To understand investing, it is essential to know what it is all about and why does someone need to do it. Investing is the act of purchasing securities or assets with the intention of holding them until the later stage in which you will sell them to recoup your investments. This is often referred to as holding on to assets. Investing is basically similar to renting money because the person who owns that money does not intend to keep it in his/her control forever. It is simply a temporary arrangement to meet current needs until the conditions warrant a change in that asset or security.

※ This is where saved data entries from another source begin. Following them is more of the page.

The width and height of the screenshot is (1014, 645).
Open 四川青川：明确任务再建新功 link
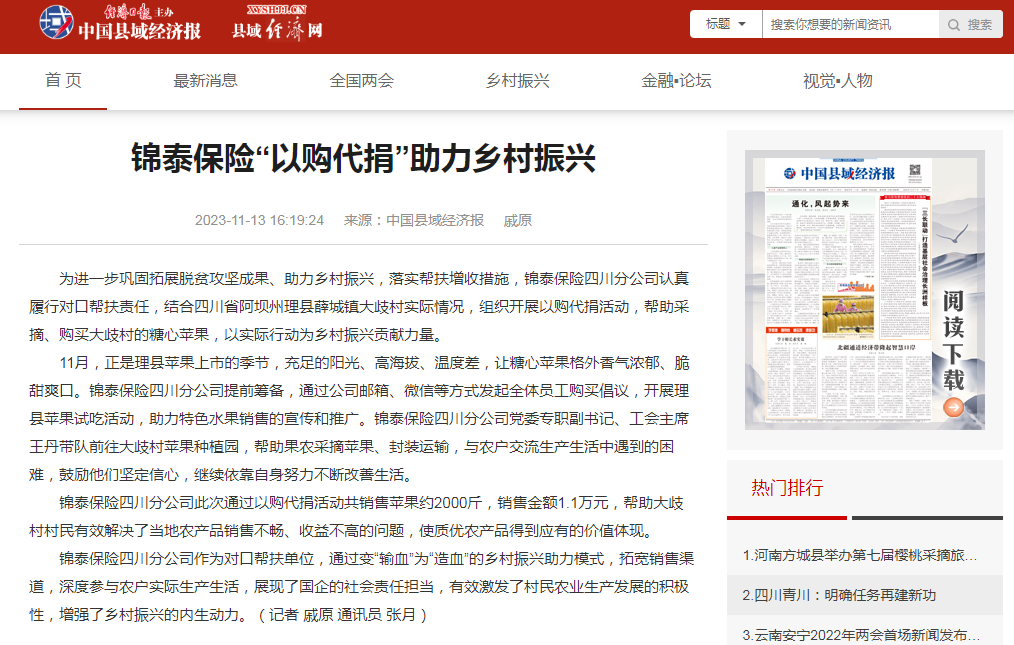[839, 595]
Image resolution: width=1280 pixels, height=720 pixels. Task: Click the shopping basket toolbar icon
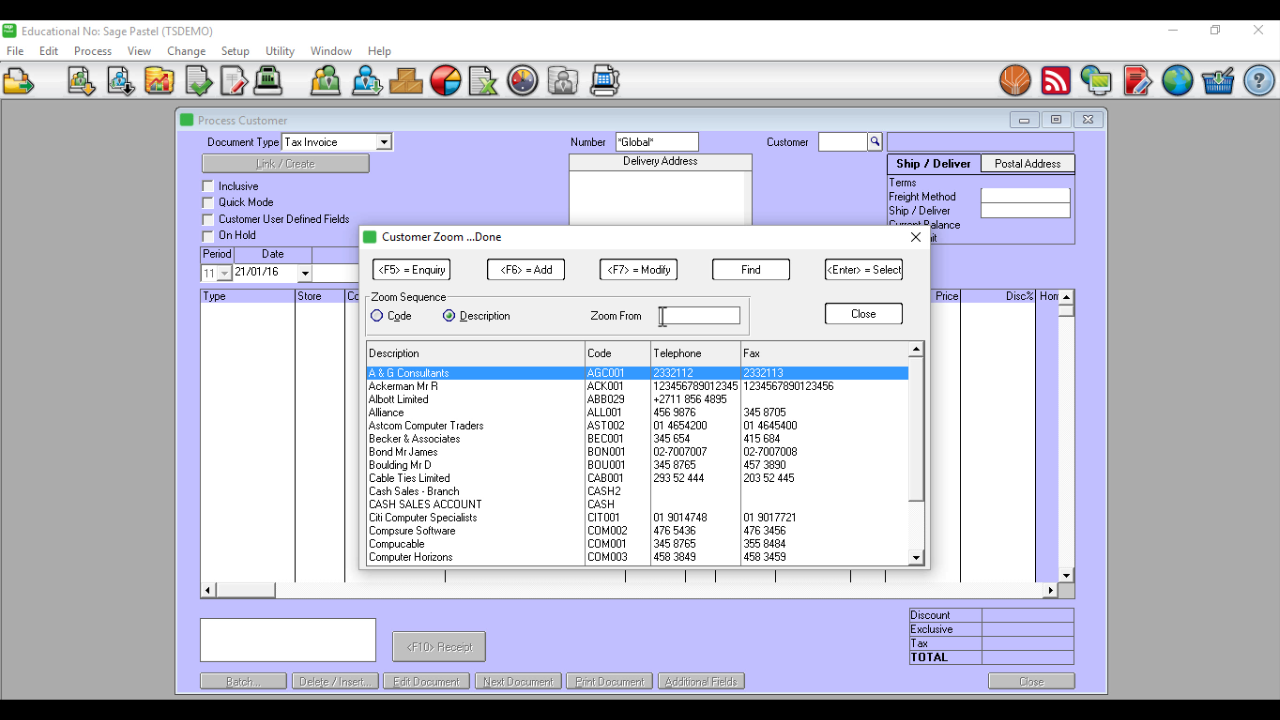point(1217,81)
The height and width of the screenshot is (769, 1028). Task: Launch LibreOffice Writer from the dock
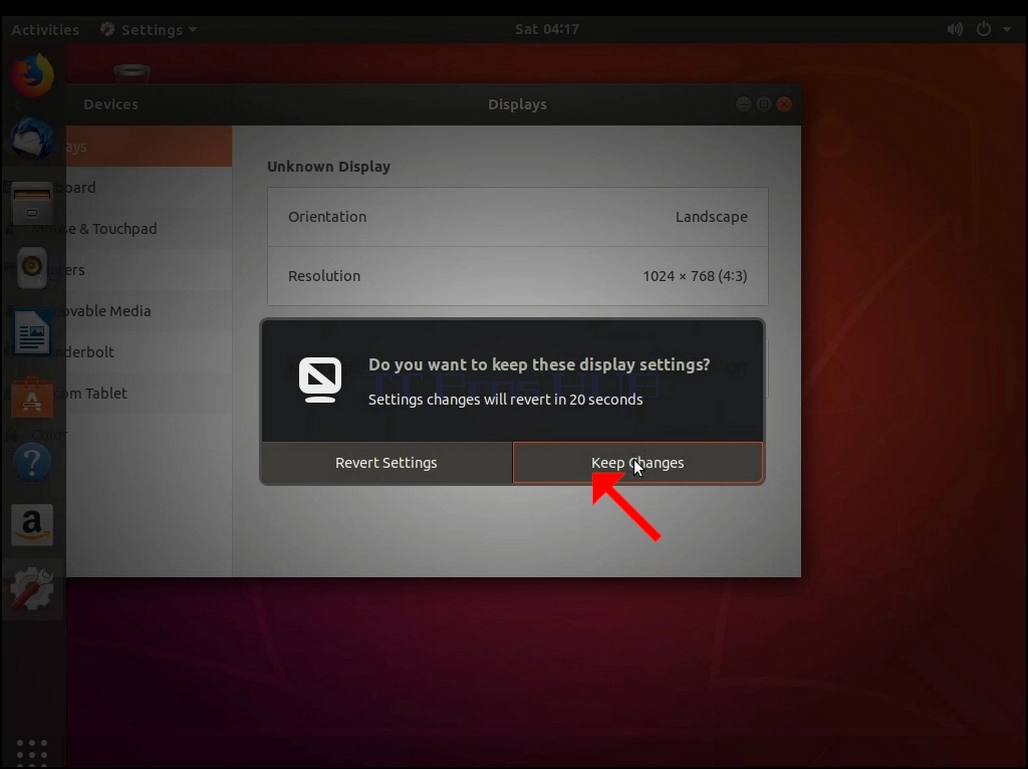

The purpose of investing is to make money by buying and selling securities or assets that are considered to be low risk. Low risk investments as a rule are defined as those where the expected returns are higher than the risk or price of those securities or assets. In other words to invest implies to put money into an investment with the objective of gaining a return or an appreciating asset value over a set period of time. Investments can be made in stocks, bonds, mortgage backed securities and in foreign exchange traded instruments. Stocks are sold in exchanges where they trade for a fixed price (the price in which the stock trades). A bond is typically issued by issuing companies as a debt instrument; it pays interest as a result of periodic payments to the holders and is traded on exchanges.
A mortgage-backed securities product is a type of security that provides mortgage lenders the ability to sell a specific percentage of their mortgage notes to investors at a specified date in the future for a pre-determined value. Foreign exchange traded instruments are financial products that trade in global shares of equity between entities. These instruments are traded for their market value on exchanges that are open to all participants. For a low-risk investment opportunity and good returns, investing in stocks, bonds, and foreign exchange traded instruments are ideal.